According to a recent survey by the Drug Policy Organization, more than 60% of women are serving time for nonviolent drug offenses. Compared to their male counterparts, who are mostly sentenced to federal prison because of their violent behavior, women serving time could have been vindicated if the same criteria were adopted in the criminal justice system operations (Drug Policy Organization, N.D.). The survey highlights an ethical grey area influenced by the need to associate women with violence to explain the declining gender gap offending gap in the U.S. and other parts of the world.
Surprisingly, the study takes a deep dive and highlights how aspects of race affect women of color, who form a majority of the female population in federal prisons.

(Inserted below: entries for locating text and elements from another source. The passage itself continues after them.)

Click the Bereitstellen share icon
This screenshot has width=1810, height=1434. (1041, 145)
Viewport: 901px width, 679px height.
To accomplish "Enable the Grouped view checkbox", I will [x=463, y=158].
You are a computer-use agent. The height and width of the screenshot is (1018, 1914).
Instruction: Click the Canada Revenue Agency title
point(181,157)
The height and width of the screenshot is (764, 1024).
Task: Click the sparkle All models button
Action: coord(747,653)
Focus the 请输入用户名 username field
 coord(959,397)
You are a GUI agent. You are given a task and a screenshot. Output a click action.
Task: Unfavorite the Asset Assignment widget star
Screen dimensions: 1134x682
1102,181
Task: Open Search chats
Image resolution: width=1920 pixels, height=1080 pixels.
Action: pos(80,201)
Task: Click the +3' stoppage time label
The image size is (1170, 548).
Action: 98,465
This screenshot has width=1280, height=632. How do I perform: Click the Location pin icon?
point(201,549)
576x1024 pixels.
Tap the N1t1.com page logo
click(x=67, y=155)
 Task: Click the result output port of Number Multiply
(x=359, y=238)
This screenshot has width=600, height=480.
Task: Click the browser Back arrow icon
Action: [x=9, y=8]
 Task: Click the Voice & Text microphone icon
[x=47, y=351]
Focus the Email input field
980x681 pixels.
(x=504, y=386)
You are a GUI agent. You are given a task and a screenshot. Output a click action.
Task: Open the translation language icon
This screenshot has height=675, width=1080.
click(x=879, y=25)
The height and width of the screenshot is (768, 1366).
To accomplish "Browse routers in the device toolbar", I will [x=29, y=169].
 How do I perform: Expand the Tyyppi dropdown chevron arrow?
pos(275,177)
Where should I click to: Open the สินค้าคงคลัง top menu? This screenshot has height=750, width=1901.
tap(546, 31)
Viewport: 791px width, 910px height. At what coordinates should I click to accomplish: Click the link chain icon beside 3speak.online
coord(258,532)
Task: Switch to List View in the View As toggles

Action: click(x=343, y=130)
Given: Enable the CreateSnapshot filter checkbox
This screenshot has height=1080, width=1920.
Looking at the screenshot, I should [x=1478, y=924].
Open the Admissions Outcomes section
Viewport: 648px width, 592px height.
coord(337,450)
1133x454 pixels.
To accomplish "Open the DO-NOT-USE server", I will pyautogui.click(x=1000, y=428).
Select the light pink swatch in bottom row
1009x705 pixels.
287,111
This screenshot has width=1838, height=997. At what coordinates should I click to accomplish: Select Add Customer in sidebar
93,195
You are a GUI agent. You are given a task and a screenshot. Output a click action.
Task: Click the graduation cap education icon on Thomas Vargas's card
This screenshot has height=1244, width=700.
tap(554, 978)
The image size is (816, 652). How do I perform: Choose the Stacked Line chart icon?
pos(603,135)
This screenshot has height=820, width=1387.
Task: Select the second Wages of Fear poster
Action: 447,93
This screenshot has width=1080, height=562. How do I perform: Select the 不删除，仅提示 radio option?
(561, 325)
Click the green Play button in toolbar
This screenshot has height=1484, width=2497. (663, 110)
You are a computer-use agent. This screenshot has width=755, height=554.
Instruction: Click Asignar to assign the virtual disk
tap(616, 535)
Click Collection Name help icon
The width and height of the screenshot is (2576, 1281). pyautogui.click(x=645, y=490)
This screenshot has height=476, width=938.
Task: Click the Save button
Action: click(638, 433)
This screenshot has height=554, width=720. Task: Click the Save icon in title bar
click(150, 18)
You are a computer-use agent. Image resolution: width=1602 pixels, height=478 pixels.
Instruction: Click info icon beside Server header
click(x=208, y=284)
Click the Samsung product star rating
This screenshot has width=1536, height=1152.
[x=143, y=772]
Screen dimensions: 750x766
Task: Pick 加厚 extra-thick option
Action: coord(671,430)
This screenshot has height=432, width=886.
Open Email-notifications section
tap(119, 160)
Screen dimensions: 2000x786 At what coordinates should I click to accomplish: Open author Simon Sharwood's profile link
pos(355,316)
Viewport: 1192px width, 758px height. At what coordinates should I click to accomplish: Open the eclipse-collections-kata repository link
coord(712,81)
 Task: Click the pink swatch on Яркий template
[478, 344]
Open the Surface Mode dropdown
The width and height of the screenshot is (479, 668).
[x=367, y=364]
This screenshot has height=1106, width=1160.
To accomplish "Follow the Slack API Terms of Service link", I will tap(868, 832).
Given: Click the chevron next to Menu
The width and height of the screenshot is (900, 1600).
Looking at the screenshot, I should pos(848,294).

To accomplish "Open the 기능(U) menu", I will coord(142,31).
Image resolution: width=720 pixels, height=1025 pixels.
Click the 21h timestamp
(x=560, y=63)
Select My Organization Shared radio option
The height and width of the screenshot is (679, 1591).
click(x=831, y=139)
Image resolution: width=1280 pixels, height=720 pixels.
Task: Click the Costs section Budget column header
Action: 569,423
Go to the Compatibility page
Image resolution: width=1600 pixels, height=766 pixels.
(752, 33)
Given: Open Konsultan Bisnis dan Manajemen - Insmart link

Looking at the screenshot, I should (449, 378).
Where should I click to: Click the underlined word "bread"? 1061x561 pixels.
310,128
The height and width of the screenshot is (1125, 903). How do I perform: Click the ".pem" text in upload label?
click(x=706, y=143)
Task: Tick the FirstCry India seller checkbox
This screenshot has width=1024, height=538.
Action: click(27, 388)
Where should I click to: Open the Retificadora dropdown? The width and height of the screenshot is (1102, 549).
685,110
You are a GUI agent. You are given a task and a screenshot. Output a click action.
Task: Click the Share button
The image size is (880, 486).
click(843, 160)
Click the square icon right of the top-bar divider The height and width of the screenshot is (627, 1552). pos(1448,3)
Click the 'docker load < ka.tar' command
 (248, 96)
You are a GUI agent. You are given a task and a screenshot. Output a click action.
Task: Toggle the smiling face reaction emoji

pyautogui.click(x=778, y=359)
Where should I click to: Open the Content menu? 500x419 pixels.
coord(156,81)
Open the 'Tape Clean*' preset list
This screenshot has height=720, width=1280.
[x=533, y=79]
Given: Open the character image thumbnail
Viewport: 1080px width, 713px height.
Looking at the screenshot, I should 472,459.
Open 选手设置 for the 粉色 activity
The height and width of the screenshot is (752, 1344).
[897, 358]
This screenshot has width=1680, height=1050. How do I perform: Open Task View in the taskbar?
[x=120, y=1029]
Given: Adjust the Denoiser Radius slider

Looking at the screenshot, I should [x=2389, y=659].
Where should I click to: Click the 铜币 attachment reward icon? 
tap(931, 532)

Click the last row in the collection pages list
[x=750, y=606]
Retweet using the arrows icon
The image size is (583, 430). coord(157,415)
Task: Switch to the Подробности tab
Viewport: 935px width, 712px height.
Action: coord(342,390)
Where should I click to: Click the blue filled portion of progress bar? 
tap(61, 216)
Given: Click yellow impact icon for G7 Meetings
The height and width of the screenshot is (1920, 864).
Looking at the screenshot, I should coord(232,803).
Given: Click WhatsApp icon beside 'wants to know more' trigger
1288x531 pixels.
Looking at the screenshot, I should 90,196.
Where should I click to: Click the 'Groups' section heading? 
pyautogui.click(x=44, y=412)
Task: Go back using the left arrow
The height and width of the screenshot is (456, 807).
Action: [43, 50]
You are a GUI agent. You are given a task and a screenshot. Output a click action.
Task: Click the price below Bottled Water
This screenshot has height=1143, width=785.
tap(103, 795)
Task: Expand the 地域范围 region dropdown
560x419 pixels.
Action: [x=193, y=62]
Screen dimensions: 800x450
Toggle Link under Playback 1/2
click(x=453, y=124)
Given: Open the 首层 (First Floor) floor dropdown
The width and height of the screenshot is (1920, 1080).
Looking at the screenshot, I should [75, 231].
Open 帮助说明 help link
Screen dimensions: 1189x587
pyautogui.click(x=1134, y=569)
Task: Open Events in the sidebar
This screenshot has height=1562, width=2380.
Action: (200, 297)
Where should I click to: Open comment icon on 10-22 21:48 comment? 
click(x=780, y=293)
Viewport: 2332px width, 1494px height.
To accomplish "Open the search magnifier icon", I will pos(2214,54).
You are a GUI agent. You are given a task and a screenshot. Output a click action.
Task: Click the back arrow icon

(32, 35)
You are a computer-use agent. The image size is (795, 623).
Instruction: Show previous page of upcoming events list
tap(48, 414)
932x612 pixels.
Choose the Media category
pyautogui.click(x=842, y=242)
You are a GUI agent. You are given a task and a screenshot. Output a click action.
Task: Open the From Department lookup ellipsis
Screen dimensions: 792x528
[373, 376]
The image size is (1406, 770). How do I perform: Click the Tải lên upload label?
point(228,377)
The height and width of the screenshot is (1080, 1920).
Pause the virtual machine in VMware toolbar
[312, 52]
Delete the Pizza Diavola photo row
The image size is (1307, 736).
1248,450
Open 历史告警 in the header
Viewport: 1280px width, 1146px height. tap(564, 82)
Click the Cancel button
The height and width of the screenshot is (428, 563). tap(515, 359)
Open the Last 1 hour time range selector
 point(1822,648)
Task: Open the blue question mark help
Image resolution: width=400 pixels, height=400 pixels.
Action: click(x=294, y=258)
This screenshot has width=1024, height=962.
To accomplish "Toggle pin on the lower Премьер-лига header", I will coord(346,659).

Notably, the role of the plea bargain system discourages women of color from standing trial where they could have been acquitted due to solid legal representation (Estrada, Bäckman, & Nilsson, 2016). However, their economic status and the manipulative tactics deployed by the prosecutors pose a significant problem that hinders them from standing trial. From this realization, many women of color arrested for nonviolent charges end up serving time when their cases would have been in court and received favorable outcomes.
One approach that should be used to oversee the trial process in the American criminal justice system is evaluating the prosecutor’s powers and their influence in the court system. In many instances, prosecutors manipulate the defendants by creating a climate of fear, which discourages female offenders from facing trial in court (Rennison, 2009). Likewise, policymakers should review the draconian measures that expose female offenders charged for nonviolent crimes to harsh and longer sentences in federal prisons. It will be easier for scholars to develop accurate findings that depict the actual gender gap in offending in the world today.
Researchers should evaluate the rising female convictions for violence because of their inability to portray accurate results that depict the actual gender gap in offending in the U.S. and beyond. Notably, the declining gender gap in offending fails to demonstrate the role of racial attributes in the American criminal justice system. On many occasions, women of color are exposed to harsh conditions instead of their white counterparts, who can bypass the manipulation from the prosecutors. Hence, imposing various measures to contain the powers of the prosecution and uphold the integrity of the trial process will depict an accurate gender gap in offending in the U.S. and beyond.